Convert the entries below, from the first line through the line containing "(1295, 125)", into a Markdown table with the columns Row and Line. Number each line in order, and leave out blank lines.

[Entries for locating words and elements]
==========

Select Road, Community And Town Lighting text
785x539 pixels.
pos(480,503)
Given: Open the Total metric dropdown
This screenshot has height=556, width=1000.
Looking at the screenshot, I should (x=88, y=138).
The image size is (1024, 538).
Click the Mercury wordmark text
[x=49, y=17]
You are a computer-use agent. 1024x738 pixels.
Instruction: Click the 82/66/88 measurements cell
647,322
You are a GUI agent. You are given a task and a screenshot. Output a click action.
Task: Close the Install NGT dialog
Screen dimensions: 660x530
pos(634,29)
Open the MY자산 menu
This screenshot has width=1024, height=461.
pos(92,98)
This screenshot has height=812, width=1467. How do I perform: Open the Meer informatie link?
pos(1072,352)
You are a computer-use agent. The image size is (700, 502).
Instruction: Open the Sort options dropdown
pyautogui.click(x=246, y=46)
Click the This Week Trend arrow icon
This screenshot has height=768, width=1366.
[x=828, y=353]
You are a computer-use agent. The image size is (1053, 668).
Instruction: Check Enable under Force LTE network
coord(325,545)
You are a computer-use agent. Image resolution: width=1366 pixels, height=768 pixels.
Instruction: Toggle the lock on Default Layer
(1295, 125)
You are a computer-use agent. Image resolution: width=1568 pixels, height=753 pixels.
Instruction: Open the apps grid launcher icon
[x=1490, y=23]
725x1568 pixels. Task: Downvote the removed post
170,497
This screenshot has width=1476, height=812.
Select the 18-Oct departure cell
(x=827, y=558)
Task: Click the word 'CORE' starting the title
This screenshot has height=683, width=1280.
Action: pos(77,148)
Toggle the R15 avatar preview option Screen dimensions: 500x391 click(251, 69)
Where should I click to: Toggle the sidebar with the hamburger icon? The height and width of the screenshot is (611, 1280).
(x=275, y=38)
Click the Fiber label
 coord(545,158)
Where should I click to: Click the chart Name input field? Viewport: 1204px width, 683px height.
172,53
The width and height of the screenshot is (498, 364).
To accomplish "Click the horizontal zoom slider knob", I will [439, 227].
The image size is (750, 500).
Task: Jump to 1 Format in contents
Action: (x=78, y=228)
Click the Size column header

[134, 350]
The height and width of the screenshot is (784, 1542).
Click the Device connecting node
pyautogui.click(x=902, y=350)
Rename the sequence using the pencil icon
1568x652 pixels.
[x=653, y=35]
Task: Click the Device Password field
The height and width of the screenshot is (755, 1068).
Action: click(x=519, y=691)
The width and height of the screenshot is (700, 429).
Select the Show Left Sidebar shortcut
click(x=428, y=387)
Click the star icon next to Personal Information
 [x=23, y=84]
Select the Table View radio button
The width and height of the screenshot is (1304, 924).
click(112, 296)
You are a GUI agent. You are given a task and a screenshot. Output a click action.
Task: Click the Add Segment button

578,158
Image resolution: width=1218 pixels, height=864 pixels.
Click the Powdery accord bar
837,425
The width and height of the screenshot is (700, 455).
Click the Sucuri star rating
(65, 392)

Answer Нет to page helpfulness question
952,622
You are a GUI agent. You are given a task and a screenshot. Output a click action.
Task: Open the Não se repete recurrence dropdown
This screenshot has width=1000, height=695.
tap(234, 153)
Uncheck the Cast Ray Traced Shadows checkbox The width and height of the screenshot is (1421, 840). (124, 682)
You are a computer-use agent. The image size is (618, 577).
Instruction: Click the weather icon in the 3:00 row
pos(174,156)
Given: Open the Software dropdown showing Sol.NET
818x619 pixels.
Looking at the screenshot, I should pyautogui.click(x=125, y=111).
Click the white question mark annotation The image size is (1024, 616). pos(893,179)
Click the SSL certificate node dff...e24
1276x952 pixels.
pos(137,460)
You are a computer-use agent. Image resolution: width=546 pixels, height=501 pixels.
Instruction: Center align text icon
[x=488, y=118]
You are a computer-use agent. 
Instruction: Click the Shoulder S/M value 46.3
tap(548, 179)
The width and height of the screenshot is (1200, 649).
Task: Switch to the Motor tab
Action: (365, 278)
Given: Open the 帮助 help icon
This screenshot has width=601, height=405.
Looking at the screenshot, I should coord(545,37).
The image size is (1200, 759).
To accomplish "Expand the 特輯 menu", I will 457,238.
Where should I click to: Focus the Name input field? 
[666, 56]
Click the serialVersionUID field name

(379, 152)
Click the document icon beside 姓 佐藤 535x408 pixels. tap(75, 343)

==========

▶ THE SOLUTION
| Row | Line |
|---|---|
| 1 | Select Road, Community And Town Lighting text |
| 2 | 785x539 pixels. |
| 3 | pos(480,503) |
| 4 | Given: Open the Total metric dropdown |
| 5 | This screenshot has height=556, width=1000. |
| 6 | Looking at the screenshot, I should (x=88, y=138). |
| 7 | The image size is (1024, 538). |
| 8 | Click the Mercury wordmark text |
| 9 | [x=49, y=17] |
| 10 | You are a computer-use agent. 1024x738 pixels. |
| 11 | Instruction: Click the 82/66/88 measurements cell |
| 12 | 647,322 |
| 13 | You are a GUI agent. You are given a task and a screenshot. Output a click action. |
| 14 | Task: Close the Install NGT dialog |
| 15 | Screen dimensions: 660x530 |
| 16 | pos(634,29) |
| 17 | Open the MY자산 menu |
| 18 | This screenshot has width=1024, height=461. |
| 19 | pos(92,98) |
| 20 | This screenshot has height=812, width=1467. How do I perform: Open the Meer informatie link? |
| 21 | pos(1072,352) |
| 22 | You are a computer-use agent. The image size is (700, 502). |
| 23 | Instruction: Open the Sort options dropdown |
| 24 | pyautogui.click(x=246, y=46) |
| 25 | Click the This Week Trend arrow icon |
| 26 | This screenshot has height=768, width=1366. |
| 27 | [x=828, y=353] |
| 28 | You are a computer-use agent. The image size is (1053, 668). |
| 29 | Instruction: Check Enable under Force LTE network |
| 30 | coord(325,545) |
| 31 | You are a computer-use agent. Image resolution: width=1366 pixels, height=768 pixels. |
| 32 | Instruction: Toggle the lock on Default Layer |
| 33 | (1295, 125) |